Guía completa
El líquido que casi nadie revisa
El líquido de frenos es de los elementos más determinantes en la seguridad activa del coche, y curiosamente el que menos control recibe por parte del conductor. Al pisar el pedal, transmite la fuerza desde el cilindro maestro a las pinzas; es incompresible, así que toda la fuerza llega sin pérdida, siempre que el líquido esté en buen estado.
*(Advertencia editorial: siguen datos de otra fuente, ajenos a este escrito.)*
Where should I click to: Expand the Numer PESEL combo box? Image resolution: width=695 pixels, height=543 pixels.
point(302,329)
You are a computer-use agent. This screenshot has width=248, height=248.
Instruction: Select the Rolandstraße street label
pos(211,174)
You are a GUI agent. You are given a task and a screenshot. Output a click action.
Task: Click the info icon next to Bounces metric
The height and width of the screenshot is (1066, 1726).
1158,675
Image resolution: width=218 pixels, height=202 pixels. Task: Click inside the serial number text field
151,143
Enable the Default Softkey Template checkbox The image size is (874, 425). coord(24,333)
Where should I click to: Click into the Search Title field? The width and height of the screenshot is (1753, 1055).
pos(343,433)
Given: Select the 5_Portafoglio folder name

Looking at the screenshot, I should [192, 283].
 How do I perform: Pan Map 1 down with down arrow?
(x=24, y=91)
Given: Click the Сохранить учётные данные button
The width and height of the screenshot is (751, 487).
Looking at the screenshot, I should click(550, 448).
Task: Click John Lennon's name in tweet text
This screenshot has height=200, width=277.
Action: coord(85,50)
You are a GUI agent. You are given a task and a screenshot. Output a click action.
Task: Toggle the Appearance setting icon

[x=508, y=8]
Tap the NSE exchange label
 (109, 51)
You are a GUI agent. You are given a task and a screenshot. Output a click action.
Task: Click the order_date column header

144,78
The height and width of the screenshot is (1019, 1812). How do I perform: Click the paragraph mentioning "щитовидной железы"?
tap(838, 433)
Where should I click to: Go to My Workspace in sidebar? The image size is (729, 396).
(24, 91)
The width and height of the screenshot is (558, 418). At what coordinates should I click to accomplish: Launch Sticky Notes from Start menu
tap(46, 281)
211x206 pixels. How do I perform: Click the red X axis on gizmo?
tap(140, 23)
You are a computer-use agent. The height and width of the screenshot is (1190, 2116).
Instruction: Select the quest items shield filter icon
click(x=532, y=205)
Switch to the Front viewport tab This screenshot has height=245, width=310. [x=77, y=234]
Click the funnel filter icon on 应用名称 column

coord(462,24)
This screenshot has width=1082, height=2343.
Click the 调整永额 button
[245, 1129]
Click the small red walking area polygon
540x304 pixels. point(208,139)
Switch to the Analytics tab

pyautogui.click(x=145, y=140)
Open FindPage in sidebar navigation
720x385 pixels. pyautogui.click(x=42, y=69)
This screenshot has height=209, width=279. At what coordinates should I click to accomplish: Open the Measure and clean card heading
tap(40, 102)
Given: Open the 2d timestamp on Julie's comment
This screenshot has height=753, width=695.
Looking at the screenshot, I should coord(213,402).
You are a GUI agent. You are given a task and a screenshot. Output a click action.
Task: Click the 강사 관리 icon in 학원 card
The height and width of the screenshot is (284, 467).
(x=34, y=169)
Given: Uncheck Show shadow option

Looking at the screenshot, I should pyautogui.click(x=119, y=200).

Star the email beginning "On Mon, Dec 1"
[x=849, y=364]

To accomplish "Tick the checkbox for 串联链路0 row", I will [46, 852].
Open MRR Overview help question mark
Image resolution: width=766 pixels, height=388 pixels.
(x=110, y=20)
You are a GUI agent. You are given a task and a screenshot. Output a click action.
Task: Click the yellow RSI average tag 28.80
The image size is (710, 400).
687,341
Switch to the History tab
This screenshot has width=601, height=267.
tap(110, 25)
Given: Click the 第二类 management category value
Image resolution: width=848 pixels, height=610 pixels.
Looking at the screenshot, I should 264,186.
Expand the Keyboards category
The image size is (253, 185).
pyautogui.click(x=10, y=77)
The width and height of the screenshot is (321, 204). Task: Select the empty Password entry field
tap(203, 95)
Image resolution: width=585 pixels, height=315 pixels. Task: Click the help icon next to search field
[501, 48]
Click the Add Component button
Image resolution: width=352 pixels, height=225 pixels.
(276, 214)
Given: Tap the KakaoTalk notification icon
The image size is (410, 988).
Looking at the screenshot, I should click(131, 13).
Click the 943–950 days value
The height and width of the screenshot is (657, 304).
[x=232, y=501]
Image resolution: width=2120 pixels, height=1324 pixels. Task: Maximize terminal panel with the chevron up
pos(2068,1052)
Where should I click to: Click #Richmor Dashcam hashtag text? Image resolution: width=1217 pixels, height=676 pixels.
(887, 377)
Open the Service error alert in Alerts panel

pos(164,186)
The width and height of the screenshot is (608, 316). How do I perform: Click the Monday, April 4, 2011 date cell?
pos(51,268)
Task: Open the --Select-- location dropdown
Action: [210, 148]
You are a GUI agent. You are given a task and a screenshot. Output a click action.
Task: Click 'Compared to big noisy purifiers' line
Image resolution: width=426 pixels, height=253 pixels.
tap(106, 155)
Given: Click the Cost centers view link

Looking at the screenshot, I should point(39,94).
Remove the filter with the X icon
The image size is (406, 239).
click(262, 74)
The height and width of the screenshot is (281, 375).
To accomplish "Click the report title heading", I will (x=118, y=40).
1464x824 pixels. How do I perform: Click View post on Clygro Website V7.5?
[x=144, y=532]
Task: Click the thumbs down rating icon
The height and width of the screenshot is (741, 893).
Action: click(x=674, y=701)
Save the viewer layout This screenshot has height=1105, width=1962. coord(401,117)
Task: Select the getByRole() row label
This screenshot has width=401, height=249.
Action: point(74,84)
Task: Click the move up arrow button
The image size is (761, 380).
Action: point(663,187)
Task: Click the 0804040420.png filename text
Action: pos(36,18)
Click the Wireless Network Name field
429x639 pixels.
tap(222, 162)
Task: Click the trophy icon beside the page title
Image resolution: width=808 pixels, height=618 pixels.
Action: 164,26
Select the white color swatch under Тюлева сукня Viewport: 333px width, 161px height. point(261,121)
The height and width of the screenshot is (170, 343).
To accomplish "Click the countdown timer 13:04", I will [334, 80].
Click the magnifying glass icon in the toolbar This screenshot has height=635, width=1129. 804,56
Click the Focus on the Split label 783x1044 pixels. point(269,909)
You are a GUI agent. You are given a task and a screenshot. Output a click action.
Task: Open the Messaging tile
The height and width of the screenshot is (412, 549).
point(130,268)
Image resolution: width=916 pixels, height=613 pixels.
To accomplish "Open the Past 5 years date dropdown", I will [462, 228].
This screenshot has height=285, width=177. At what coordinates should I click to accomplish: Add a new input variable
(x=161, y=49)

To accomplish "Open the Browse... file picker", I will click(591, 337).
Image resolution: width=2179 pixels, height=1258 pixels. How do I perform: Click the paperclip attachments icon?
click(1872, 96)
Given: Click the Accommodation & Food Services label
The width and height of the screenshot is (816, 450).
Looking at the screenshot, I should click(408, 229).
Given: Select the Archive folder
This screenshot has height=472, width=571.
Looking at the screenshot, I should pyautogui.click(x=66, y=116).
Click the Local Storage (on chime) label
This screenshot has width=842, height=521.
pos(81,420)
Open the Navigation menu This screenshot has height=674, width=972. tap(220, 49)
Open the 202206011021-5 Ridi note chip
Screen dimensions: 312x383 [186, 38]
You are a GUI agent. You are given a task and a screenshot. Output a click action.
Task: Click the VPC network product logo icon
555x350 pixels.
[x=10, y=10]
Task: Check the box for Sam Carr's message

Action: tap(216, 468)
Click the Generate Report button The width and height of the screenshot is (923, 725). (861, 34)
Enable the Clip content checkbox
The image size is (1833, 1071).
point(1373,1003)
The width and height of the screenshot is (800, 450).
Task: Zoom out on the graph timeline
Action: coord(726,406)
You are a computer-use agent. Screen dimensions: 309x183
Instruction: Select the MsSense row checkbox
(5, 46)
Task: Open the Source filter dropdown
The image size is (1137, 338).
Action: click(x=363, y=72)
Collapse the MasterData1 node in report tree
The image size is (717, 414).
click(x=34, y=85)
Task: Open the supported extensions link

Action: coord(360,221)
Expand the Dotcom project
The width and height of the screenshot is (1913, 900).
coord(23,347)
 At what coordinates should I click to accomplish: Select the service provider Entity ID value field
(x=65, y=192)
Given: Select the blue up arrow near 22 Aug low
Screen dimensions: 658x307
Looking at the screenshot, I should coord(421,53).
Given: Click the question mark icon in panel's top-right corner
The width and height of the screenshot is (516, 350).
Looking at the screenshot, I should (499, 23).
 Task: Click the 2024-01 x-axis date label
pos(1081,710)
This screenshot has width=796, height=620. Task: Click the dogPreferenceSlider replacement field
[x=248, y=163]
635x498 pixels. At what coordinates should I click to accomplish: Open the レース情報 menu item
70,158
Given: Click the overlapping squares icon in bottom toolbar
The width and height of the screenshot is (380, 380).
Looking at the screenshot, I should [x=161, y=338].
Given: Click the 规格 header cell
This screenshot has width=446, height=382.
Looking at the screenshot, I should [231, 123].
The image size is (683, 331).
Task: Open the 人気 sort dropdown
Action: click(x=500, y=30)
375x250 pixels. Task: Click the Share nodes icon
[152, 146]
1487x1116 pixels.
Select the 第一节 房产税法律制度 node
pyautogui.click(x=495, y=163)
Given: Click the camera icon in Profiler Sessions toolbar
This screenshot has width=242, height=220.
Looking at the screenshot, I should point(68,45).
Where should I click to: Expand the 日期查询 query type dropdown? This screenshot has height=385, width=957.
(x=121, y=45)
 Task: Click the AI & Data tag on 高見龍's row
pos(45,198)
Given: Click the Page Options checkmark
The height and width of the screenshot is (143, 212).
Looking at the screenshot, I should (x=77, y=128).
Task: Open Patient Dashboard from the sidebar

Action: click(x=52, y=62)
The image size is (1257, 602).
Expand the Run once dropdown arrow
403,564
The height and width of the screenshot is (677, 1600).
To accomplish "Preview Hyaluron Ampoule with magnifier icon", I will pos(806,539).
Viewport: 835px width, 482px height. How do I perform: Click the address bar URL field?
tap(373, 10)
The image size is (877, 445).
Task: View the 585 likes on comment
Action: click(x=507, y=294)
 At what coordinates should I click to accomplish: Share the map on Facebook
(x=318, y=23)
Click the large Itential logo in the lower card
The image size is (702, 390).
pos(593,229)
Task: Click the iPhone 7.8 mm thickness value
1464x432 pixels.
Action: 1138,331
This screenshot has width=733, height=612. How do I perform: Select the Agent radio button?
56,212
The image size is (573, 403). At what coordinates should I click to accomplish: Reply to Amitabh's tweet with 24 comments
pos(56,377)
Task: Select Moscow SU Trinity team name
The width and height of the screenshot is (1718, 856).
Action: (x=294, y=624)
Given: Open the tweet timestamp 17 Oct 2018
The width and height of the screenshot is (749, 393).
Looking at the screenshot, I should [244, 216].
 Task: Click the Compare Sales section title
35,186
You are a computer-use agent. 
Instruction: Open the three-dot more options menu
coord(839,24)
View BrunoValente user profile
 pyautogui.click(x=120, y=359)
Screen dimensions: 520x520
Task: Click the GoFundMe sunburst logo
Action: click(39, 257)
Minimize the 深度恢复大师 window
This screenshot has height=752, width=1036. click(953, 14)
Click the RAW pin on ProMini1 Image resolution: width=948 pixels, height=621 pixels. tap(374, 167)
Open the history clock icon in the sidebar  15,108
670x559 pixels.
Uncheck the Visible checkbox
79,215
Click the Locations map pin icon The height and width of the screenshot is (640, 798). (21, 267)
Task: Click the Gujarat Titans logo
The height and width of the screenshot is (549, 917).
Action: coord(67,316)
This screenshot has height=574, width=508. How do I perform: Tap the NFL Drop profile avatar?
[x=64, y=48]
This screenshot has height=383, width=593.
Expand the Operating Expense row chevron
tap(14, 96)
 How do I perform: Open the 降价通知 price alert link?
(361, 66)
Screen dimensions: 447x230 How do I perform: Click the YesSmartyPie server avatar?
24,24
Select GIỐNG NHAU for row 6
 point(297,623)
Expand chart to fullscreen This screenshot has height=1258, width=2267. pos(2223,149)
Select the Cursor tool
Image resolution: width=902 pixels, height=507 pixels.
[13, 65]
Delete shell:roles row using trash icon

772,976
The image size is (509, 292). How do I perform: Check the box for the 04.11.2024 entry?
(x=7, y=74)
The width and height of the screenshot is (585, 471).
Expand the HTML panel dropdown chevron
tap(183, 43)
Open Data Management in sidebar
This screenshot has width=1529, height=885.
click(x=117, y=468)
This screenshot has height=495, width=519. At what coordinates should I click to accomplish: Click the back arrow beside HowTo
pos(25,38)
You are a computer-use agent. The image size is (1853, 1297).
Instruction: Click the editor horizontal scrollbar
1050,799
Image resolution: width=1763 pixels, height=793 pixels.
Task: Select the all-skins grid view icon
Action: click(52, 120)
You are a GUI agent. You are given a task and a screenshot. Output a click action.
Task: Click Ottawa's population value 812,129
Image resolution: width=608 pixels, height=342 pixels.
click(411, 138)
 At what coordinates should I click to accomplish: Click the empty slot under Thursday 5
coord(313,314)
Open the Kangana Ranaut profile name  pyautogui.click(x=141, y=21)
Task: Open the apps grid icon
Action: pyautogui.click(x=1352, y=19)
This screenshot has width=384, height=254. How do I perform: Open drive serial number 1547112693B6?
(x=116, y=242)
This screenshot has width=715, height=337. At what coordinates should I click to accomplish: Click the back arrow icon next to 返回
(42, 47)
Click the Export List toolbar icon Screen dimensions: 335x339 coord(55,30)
Por qué absorbe humedad, y por qué más rápido aquí
El líquido de frenos es higroscópico: capta humedad del aire de forma constante. En condiciones normales, ronda un 3% cada dos años. Un ambiente con más humedad relativa —el aire cerca de la costa suele tenerla— puede acelerar ese proceso, sobre todo en coches que pasan temporadas guardados en un garaje sin apenas ventilación. Cuando el líquido absorbe agua, su punto de ebullición cae de forma drástica: un DOT 4 nuevo hierve a 230°C, y con un 3% de humedad baja a unos 165°C. En una frenada fuerte —cuesta abajo, emergencia, autovía— las pinzas pueden superar los 200°C, y si el líquido tiene humedad, hierve, genera vapor compresible y el pedal se hunde. Es un fallo que no avisa hasta que ocurre.
Higrómetro, no calendario
Medimos la humedad en cada visita con un higrómetro en lugar de guiarnos solo por la fecha:
- Menos del 2%: el líquido está bien, no se cambia ni se cobra.
- 2-3%: aún funciona, pero conviene cambiarlo pronto.
- Más del 3%: cambio necesario por seguridad.
Esto significa que en un coche de costa, o uno que pasa meses parado en un garaje húmedo, el cambio puede tocar antes de cumplirse los dos años del calendario —y en otro con menos exposición, puede aguantar algo más—. Solo facturamos lo que el higrómetro confirma.
DOT 4 o DOT 5.1
- DOT 4 estándar: la mayoría de coches actuales, ebullición seca a 230°C.
- DOT 4 LV: menor viscosidad, mejor respuesta del ABS y el ESP.
- DOT 5.1: para premium, deportivos o frenos cerámicos, ebullición seca a 260°C.
- DOT 5 (silicona): no se usa en coches modernos y no es compatible con los anteriores.
La especificación correcta viene en el manual del fabricante y en una etiqueta bajo el capó; la comprobamos siempre antes de rellenar.
Marcas que usamos
Castrol, Bosch ENV4/ENV6 y ATE TYP 200, todas de primer equipo. La operación dura una hora y cuesta entre 60 y 100 €, una de las inversiones en seguridad más rentables que puedes hacer.